Writer: Al Ewing and Various, Art/Colors/Letters: Various.


"Marvel Comics #1000" main cover art by Alex Ross

Laying aside the controversy over whether Marvel Comics is legitimately at issue #1000 at precisely this moment in history, the 80th anniversary of Marvel Comics #1 and the Golden Age of Marvel heroes is celebrated with an ambitious attempt to link all of Marvel’s creations since then with an interweaving mystery. The mystery revolves around a group whose mission is to try to “impose their own order on society,” and also around an ancient, mystical black mask worn by an early Marvel hero, and passed down through generations of heroes.


Marvel Comics #1000 begins with over 30 cover variants, the main cover paying homage to classic Marvel cover hero poses by the modern Marvel master artist, hyper-realistic painter Alex Ross. All of the figures radiate out from the pages of Marvel Comics #1 from 1939.


The story is told in 80 pages, each page devoted to or mentioning character premieres or events in the Marvel Comics universe for each year of publication, chronologically from 1939 to the present. Each page also features a different creative team.
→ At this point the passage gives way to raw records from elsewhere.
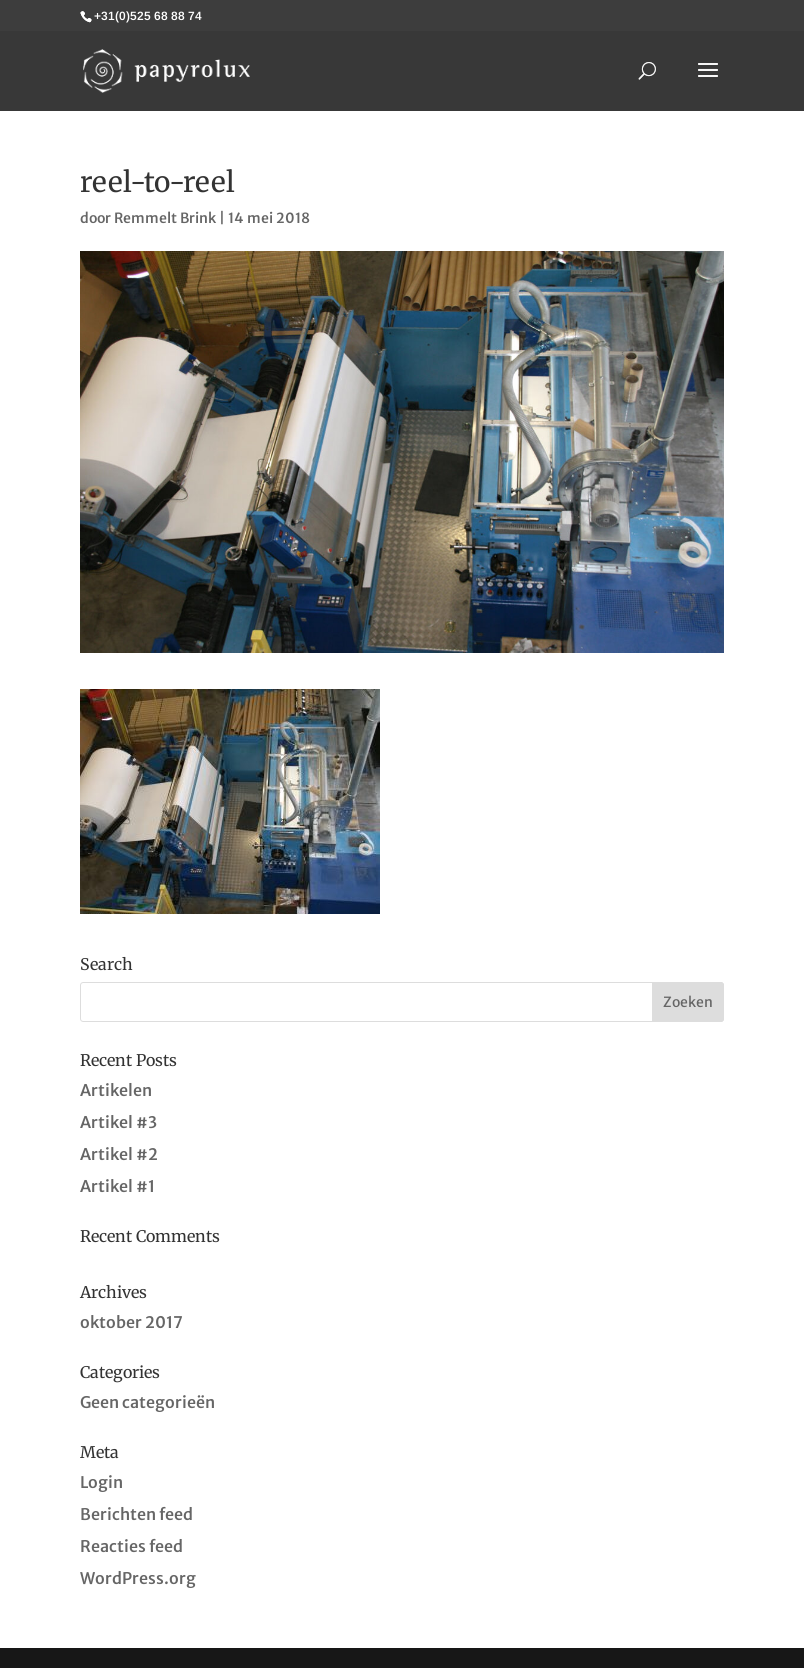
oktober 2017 (131, 1322)
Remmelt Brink (165, 218)
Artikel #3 (118, 1122)
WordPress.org (138, 1578)
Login (101, 1482)
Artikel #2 (119, 1154)
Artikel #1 (117, 1186)
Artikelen (116, 1090)
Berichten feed (136, 1514)
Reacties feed (131, 1546)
Some feature the black mask mystery, but most don't; they are just commemorative entertainment.


Highlights include a patriotic and dramatically lit full page splash of Captain America by John Cassaday, an all-too-brief return from retirement by Stuart Immonen to remind readers of Patsy Walker’s long Marvel history, a Dr. Strange comic relief page by Joe Hill and Mike Allred, a page with the surprising answer to the question: “Who do you call for help when you are bitten by a radioactive spider?”, a powerful lesson from the Black Panther, a new way to consider Galactus, a creative and colorful Red Wolf page, some Quesada Daredevil, a surprise writing credit by Kareem Abdul-Jabbar, and a touching Watcher’s regret.


"Marvel Comics #1000" interior art. One of the many non-black mask related pages in the anniversary issue.

Many of the featured annual events are a stretch, like “Storm dramatically changes her look” in 1983 (yes, I know the Mohawk was trendy, but surely something more significant happened that year!), or the 1986 release of the Howard The Duck movie. The entire 1980s pages in particular seemed to be uneventful. The 1990s pages aren’t much better, if Marvel has to call out the infamous Spider Clone saga, or when Erik Larsen became the artist on Spider-Man.


Al Ewing is the writer who tackles the black mask legend and the task of weaving it through Marvel history. I found the premise imaginative, and brilliantly paid off on the last page. And while some may feel the 80 pages are very disjointed with each page illustrated by a different team, I found the variety entertaining, and represented the various types of titles and characters and art styles that only the medium of comic books can deliver on a weekly basis. I am not sure the $10 price tag is worth it, but how often does a number 1000 come along?


The 80-plus page Marvel Comics #1000 lists for a cover price of $9.99 and is on sale August 28, 2019.